### WORK TO BE COMPLETED
Would you repeat every line of the data exactly?

[Records from a dataset]
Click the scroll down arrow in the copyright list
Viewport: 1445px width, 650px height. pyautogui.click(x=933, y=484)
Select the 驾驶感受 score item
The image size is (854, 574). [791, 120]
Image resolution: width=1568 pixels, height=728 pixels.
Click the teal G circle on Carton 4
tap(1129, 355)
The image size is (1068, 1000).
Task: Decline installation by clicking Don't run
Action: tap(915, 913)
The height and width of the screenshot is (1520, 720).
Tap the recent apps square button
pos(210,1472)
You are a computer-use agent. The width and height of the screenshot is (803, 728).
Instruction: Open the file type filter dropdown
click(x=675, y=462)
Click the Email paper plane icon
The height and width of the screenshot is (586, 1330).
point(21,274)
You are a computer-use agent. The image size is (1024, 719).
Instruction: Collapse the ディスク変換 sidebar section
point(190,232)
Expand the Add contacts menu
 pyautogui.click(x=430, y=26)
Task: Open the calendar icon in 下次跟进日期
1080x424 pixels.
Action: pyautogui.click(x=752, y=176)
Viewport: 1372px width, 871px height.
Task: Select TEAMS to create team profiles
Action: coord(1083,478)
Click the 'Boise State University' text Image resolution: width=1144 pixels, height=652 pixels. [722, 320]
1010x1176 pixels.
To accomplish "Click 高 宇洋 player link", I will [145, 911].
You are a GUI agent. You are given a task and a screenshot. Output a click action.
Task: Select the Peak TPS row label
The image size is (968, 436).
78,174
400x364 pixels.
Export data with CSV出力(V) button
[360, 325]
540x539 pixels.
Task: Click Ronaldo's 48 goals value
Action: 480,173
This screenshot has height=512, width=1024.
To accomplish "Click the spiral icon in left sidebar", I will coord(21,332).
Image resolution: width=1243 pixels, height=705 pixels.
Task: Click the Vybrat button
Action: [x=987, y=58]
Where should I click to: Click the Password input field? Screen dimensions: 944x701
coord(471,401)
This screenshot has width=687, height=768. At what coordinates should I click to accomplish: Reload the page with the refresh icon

### WRITTEN SOLUTION
Click the scroll down arrow in the copyright list
Viewport: 1445px width, 650px height. pyautogui.click(x=933, y=484)
Select the 驾驶感受 score item
The image size is (854, 574). [791, 120]
Image resolution: width=1568 pixels, height=728 pixels.
Click the teal G circle on Carton 4
tap(1129, 355)
The image size is (1068, 1000).
Task: Decline installation by clicking Don't run
Action: tap(915, 913)
The height and width of the screenshot is (1520, 720).
Tap the recent apps square button
pos(210,1472)
You are a computer-use agent. The width and height of the screenshot is (803, 728).
Instruction: Open the file type filter dropdown
click(x=675, y=462)
Click the Email paper plane icon
The height and width of the screenshot is (586, 1330).
point(21,274)
You are a computer-use agent. The image size is (1024, 719).
Instruction: Collapse the ディスク変換 sidebar section
point(190,232)
Expand the Add contacts menu
 pyautogui.click(x=430, y=26)
Task: Open the calendar icon in 下次跟进日期
1080x424 pixels.
Action: pyautogui.click(x=752, y=176)
Viewport: 1372px width, 871px height.
Task: Select TEAMS to create team profiles
Action: coord(1083,478)
Click the 'Boise State University' text Image resolution: width=1144 pixels, height=652 pixels. [722, 320]
1010x1176 pixels.
To accomplish "Click 高 宇洋 player link", I will [145, 911].
You are a GUI agent. You are given a task and a screenshot. Output a click action.
Task: Select the Peak TPS row label
The image size is (968, 436).
78,174
400x364 pixels.
Export data with CSV出力(V) button
[360, 325]
540x539 pixels.
Task: Click Ronaldo's 48 goals value
Action: 480,173
This screenshot has height=512, width=1024.
To accomplish "Click the spiral icon in left sidebar", I will coord(21,332).
Image resolution: width=1243 pixels, height=705 pixels.
Task: Click the Vybrat button
Action: [x=987, y=58]
Where should I click to: Click the Password input field? Screen dimensions: 944x701
coord(471,401)
This screenshot has width=687, height=768. At what coordinates should I click to accomplish: Reload the page with the refresh icon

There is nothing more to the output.